Mongabay: Bisa diceritakan saat-saat Anda dapat Kalpataru, bagaimana prosesnya?

Adolof Wonemseba: Setelah ada kebun kima dan sejalannya waktu, saya lapor ke Dinas Perikanan, Dinas Pariwisata, dan juga kepada Balai Taman Nasional Teluk Cenderawasih (TNTC), waktu itu kepada bapak-bapak itu saya sampaikan kalau saya punya kegiatan kembangkan kebun kima.

Saya bilang ‘kalau bapak mau lihat barang itu, silakan dicek’. Itu saja. Jadi saya tidak pikir lebih jauh apa informasi saya itu akan ditanggapi atau tidak oleh pihak pemerintah.
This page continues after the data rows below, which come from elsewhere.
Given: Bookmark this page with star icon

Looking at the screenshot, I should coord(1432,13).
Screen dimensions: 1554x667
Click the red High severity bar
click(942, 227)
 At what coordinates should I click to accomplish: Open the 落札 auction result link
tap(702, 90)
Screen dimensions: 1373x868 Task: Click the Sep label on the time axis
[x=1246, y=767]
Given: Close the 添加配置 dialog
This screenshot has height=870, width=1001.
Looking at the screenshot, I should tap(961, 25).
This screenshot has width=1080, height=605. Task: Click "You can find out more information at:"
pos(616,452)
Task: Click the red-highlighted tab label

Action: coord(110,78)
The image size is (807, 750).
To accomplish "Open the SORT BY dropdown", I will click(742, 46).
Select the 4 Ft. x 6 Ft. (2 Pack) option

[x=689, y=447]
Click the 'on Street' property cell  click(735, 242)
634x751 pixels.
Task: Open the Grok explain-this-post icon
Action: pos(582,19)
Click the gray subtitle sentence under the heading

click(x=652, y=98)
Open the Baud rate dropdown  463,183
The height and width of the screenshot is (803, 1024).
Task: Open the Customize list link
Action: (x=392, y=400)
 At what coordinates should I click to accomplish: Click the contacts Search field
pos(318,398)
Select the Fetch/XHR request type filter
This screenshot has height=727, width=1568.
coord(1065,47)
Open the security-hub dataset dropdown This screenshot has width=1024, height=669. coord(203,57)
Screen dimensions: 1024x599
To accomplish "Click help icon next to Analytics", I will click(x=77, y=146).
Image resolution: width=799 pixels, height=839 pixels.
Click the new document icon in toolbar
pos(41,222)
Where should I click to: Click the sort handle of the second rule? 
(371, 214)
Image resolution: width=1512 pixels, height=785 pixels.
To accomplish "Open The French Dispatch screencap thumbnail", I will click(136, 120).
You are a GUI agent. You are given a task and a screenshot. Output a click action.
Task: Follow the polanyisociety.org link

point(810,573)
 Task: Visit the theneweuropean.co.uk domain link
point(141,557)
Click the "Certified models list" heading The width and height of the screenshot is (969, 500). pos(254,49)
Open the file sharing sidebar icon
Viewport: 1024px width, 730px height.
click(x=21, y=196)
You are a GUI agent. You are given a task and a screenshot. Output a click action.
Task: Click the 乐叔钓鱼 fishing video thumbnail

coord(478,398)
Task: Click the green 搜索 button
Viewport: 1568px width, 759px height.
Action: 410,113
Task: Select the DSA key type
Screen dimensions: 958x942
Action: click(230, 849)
Suatu ketika lalu ada tamu datang dari TN mau ketemu saya. Mereka bilang mau cek lokasi lapangan, mau lihat kebun kima saya untuk diikutkan lomba. Mereka bilang, dari 10 lokasi di kampung-kampung yang mereka nilai, saya ada di urutan satu. Setelah itu saya tidak dengar kabar lagi.

Baru lanjutannya, ada info bahwa saya akan berangkat ke Jakarta. Saya awalnya tidak percaya. Saya lalu berangkat didampingi pihak Balai TN, dan dapat penghargaan Kalpataru tanggal 5 Juni 2024 sebagai Perintis Lingkungan.

Pulang dari Jakarta, di Manokwari saya lalu diterima oleh Bapak Penjabat Gubernur Papua Barat waktu itu, Bapak Ali Baham Temongmere, setelahnya saya baru pulang ke kampung saya.

Mongabay: Apa perasaan Anda saat itu? Apa ada pesan-pesan yang Anda sampaikan kepada Pemerintah?

Adolof Wonemseba:  Iya saya senang, karena kegiatan saya itu tidak ada yang membiayai, semua murni swadaya saya sendiri, bukan pula karena dibantu oleh Pemerintah Daerah atau lembaga.

Waktu bertemu dengan Meneri Lingkungan Hidup dan Kehutanan di Jakarta, saya minta supaya kegiatan-kegiatan ini dapat terus dikembangkan. Saya bilang, ini bisa dikembangkan sebagai ekowisata, turis bisa datang lihat, masyarakat bisa terbantu ekonominya.

Saat ketemu dengan Penjabat Gubernur di Manowari waktu itu saya katakan hal yang sama. Bapak Gubernur juga bilang waktu itu. “Pak Adolof kita perlu bekerja bersama-sama supaya ke depan kita punya potensi ekowisata di Kabupaten Teluk Wondama dapat berkembang.”

Adolof Olof Wonemseba menunjukkan Piagam Kalpataru yang dia peroleh di tahun 2024. Foto: Ridzki R Sigit/Mongabay Indonesia

Mongabay: Apa mimpi Anda dengan kebun kima ini ke depan?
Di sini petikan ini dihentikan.